U.S. Pesticide Exposure Up to 5 Times Greater for People of Color
WASHINGTON— A peer-reviewed study published today in the academic journal BMC Public Health finds that Black, Indigenous and people of color, along with low-income communities, shoulder an outsized burden of the harms caused by pesticides in the United States.
The study, Pesticides and Environmental Injustice in the USA: Root Causes, Current Regulatory Reinforcement and a Path Forward, is the first-ever comprehensive assessment of U.S. disparities in pesticide protections and oversight. It found widespread evidence of greater exposure and harm in communities of color and low-income communities in both residential and workplace settings.
Conducted by researchers at Historically Black Colleges and Universities and farmworker, racial justice and conservation groups, the study concludes that disparities in exposure and harm to environmental justice communities exist in both rural and urban settings and occur throughout the lifecycle of pesticides, from their manufacture to their use.

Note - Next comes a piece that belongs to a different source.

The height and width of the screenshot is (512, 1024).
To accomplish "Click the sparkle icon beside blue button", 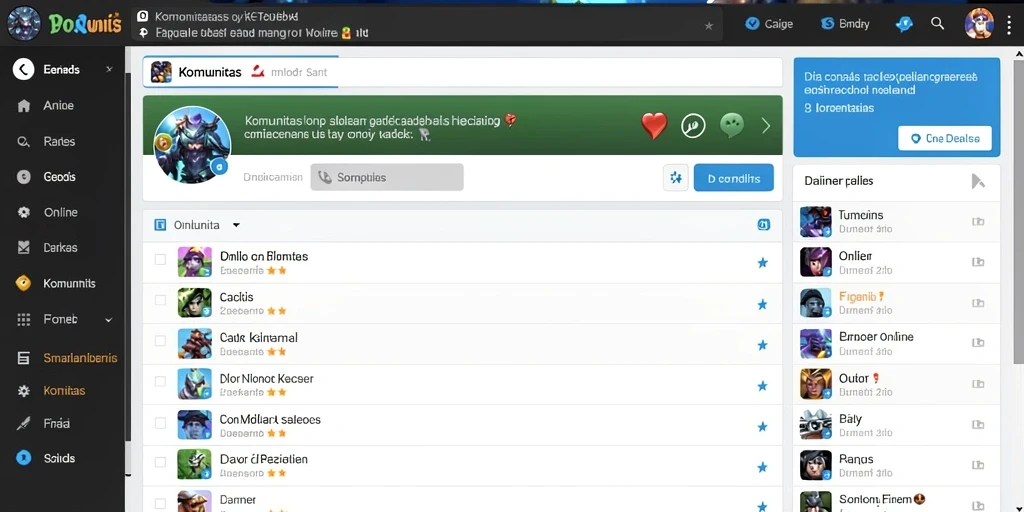I will [x=675, y=178].
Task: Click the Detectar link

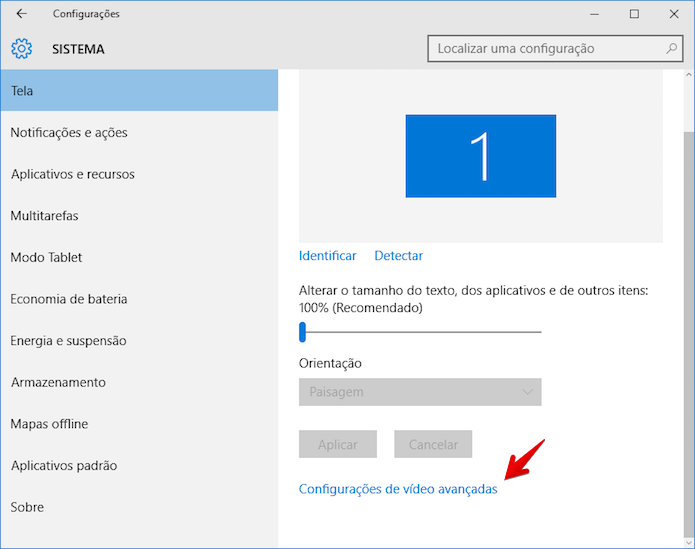Action: coord(398,256)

“Like many other pollutants, pesticides are a major environmental justice issue,” said Robert Bullard, director of the Bullard Center for Environmental and Climate Justice at Texas Southern University. “The cost of these chemicals isn’t just paid for at the cash register, it’s also being paid for by communities that have been marginalized for centuries. The Biden administration can, and must, move aggressively to right this long-ignored injustice.”
The findings include:
- Disproportionate exposure: Biomarkers for 12 harmful pesticides tracked over the past 20 years were found in the blood and urine of Black or Mexican Americans at average levels as much as five times higher than in whites.
- Weak farmworker protections: An estimated 10,000 to 20,000 predominately Latinx agricultural workers fall ill each year due to pesticide exposure, yet they continue to be excluded from pesticide protections provided to the general public.
- Unequal risks: In California, Louisiana, Georgia, South Carolina, Tennessee, Arkansas and Missouri, people of color make up about 38% of the population, but 63% of the population living near the 31 pesticide manufacturing plants in violation of environmental laws like the Clean Air Act and Clean Water Act.
- Poisonous housing: 80% of low-income housing facilities in New York state regularly applied pesticides. And 30% of pregnant African American and Dominican women in New York City had at least eight pesticides detected in a home air-monitoring study.
In addition, the study found, current laws, regulations and regulatory practices are perpetuating these inequalities. A summary of the findings can be found here.
“This report just highlights what we have known all along,” said Jeannie Economos, the pesticide safety and environmental health project coordinator at Farmworker Association of Florida. “The people doing some of the most important work in our country — harvesting the food that feeds the nation — bear a disproportionate burden of the toxic pesticide exposure that risks their and their family’s health and lives. This report makes this unequivocally clear, so we ask our political leaders committed to environmental justice, ‘What are you going to do about it?’ ”
“Our regulatory systems exclude farmworkers from basic protections,” said Amy K. Liebman, director for environmental and occupational health for Migrant Clinicians Network. “This results in farmworkers and their families being regularly overexposed to pesticides that have acute and chronic health repercussions, and negatively affect the health of agricultural communities. Strong and enforced regulations are needed now.”
“As a Black-led organization representing a state where 45.8% of our renter population is considered low-income or cost-burdened, and agriculture employs 17% of our total workforce, the disproportionate impact of pesticides on Black and Brown communities and workers is of immense concern to not only our organization, but those we serve,” said Jovita Lee, policy director for Advance Carolina. “It is our duty to implore our federal leadership to act immediately by implementing protections that will alleviate this burden and provide a safer environment for our people.”
“The Northwest Center for Alternatives to Pesticides seeks to understand and address patterns of oppression and racism within our work to protect human and environmental health from the impacts of pesticide use and we expect current U.S. laws, policies and pesticide regulatory practices to do the same,” said Dominica Navarro Martinez, co-director of the Northwest Center for Alternatives.
“For too long communities of color have served as literal dumping grounds for many of our nation’s most dangerous toxic chemicals, including pesticides,” said Fatemeh Shafiei, director of environmental studies and associate professor of political science at Spelman College. “This must change. It’s time for state and federal regulators across the U.S. to jumpstart aggressive efforts to put an end to this deeply troubling form of environmental racism.”
“Pesticides are more likely to harm people of color because of firmly entrenched policies and laws that stack the deck against them,” said Nathan Donley, environmental health science director at the Center for Biological Diversity. “This research identifies concrete steps the Biden administration can take to begin righting these wrongs.”
Today’s study was authored by researchers at Texas Southern University, Spelman College, Farmworker Association of Florida, Farmworker Justice, Advance Carolina, Migrant Clinicians Network, Northwest Center for Alternatives to Pesticides and the Center for Biological Diversity.